If you login (authenticate yourself) to any kind of Internet service, then you are identifying yourself. If you later login to the same account from somewhere else, then you are creating a trail of locations associated with you. For instance, your home/ISP, your employer’s network, a friend’s ISP.
Now think about this. This is an example of how people having a piece of information may be harmless now, but not so harmless later (particularly as technology advances) — the introduction of Geolocation databases.
Geolocation databases, in the case of IP addresses anyway, allow a physical location to be determined from an IP address. The accuracy may vary, and may just name the country, but can name a city or a street (I heard of an actual street address given for a business).
Geolocation databases highlight that you don’t just have to worry about what can be done with your data now, but also how the data can be used (and misused) in the future.
For instance, when you uploaded your profile photo to a social media site, did you think that they’d end up with facial recognition technology giving them the ability to link your face with your name (through your account details), and then identify you if you appeared in any other photos? You can then be associated with anyone else in those photos, and the person who uploaded them.
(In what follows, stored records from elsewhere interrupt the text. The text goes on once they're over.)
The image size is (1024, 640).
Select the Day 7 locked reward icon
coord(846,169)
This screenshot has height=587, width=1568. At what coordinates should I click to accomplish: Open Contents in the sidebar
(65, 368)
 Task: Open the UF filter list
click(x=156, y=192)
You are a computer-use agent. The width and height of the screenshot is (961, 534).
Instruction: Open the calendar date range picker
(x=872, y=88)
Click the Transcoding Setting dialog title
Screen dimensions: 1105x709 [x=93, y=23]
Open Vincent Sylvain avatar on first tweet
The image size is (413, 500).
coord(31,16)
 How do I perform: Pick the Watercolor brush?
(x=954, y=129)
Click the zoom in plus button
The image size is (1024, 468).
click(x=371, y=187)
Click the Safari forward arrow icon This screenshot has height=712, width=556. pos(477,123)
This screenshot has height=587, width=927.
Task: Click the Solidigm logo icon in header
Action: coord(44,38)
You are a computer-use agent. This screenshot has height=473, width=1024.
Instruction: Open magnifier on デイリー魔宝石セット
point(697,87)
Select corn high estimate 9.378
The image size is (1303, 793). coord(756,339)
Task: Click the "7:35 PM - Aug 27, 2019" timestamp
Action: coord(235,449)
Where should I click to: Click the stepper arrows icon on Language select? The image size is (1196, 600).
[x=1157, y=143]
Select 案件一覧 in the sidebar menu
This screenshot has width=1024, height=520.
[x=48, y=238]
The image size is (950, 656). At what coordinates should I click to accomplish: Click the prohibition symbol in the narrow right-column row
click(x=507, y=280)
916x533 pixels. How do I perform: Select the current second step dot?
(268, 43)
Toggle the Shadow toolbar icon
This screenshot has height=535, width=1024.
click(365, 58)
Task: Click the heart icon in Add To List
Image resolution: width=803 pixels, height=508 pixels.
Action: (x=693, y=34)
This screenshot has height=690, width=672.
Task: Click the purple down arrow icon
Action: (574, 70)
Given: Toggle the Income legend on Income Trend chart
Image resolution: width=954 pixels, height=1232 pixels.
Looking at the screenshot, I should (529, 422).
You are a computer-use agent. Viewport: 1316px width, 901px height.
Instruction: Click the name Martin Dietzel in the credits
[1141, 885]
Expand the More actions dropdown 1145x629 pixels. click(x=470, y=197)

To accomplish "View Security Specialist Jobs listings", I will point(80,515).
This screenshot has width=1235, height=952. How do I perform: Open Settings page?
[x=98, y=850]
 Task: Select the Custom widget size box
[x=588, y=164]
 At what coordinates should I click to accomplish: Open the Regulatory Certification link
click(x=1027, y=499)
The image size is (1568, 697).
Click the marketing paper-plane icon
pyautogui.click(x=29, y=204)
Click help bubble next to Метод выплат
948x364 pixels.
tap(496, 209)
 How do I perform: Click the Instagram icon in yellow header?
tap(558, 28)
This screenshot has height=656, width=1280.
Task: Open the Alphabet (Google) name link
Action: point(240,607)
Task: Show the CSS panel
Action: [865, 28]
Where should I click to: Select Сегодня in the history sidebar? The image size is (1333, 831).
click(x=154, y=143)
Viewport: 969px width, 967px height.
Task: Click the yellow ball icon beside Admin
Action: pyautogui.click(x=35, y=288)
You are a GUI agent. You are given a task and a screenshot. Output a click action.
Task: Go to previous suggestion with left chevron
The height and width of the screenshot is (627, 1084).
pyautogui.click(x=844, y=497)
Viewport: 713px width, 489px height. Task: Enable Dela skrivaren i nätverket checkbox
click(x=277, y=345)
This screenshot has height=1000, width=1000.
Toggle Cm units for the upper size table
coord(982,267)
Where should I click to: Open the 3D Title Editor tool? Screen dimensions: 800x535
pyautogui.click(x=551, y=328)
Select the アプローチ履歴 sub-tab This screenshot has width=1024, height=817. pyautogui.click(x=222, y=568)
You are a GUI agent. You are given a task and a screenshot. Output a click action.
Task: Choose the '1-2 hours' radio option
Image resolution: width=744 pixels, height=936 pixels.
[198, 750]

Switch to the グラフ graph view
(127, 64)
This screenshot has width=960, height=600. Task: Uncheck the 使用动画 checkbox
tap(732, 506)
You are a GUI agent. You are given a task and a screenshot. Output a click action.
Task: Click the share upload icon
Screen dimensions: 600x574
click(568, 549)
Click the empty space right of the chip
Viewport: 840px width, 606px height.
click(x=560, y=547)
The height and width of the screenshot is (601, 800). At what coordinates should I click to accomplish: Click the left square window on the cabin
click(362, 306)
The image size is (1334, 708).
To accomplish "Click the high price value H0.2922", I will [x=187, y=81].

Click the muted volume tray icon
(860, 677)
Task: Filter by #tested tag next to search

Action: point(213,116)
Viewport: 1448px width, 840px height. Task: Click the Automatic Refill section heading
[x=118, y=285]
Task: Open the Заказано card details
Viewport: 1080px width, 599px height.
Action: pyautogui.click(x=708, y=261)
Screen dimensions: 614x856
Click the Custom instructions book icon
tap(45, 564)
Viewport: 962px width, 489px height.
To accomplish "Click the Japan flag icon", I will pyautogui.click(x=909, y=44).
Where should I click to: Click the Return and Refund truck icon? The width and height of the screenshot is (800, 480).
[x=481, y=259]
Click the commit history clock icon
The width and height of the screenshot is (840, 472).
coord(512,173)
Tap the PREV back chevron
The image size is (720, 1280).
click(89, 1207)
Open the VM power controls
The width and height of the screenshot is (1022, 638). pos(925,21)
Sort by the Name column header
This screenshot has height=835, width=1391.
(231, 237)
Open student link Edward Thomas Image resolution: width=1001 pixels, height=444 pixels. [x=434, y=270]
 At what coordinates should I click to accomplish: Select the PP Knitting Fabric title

If the person uploading the photo didn’t remove the Exif information from the image before uploading it, then you could potentially be associated with a GPS location (some phones and possibly cameras with GPSes can include the GPS coordinates of where the picture was taken) and time — a problem that didn’t exist (back when I was a lad — sorry, I just had to sneak that in) in the days of film, or when photos were printed and published.
Something else to think about is software and systems that contact servers on the Internet. For instance, web browsers configured to keep you ‘safe’ on the Internet by checking to see if you are trying to go to a known malicious site, will need to send details of where you are going, to a server on the Internet so that it can be compared with a database.
If it didn’t send the name of the site, nor any information that identified where you were going, then it couldn’t tell you whether it is a known malicious site. This ‘safe’ site check will give the owner of the site a trail of sites that you have visited.
The same goes for software that has an ‘automatically check for updates’ option. It is revealing the fact that you have the software installed, any information that can be gleaned from your IP address, and who knows what other information it is sending out. If the software doesn’t use an SSL connection (such as HTTPS) and authenticate the server when connecting, then it potentially opens you up to a man-in-the-middle attack during which a malicious third-party could substitute a rogue ‘updated’ version of the software.
How many of you have configured your mobile devices to automatically connect to networks and update email/RSS feeds/other content? Again, the change in IP address can allow the server operators (and anyone else with access to the log data) to infer when you leave home, when you arrive at work say, when you leave work, and when you arrive back home. Plus whether you went anywhere else during the day, say for lunch.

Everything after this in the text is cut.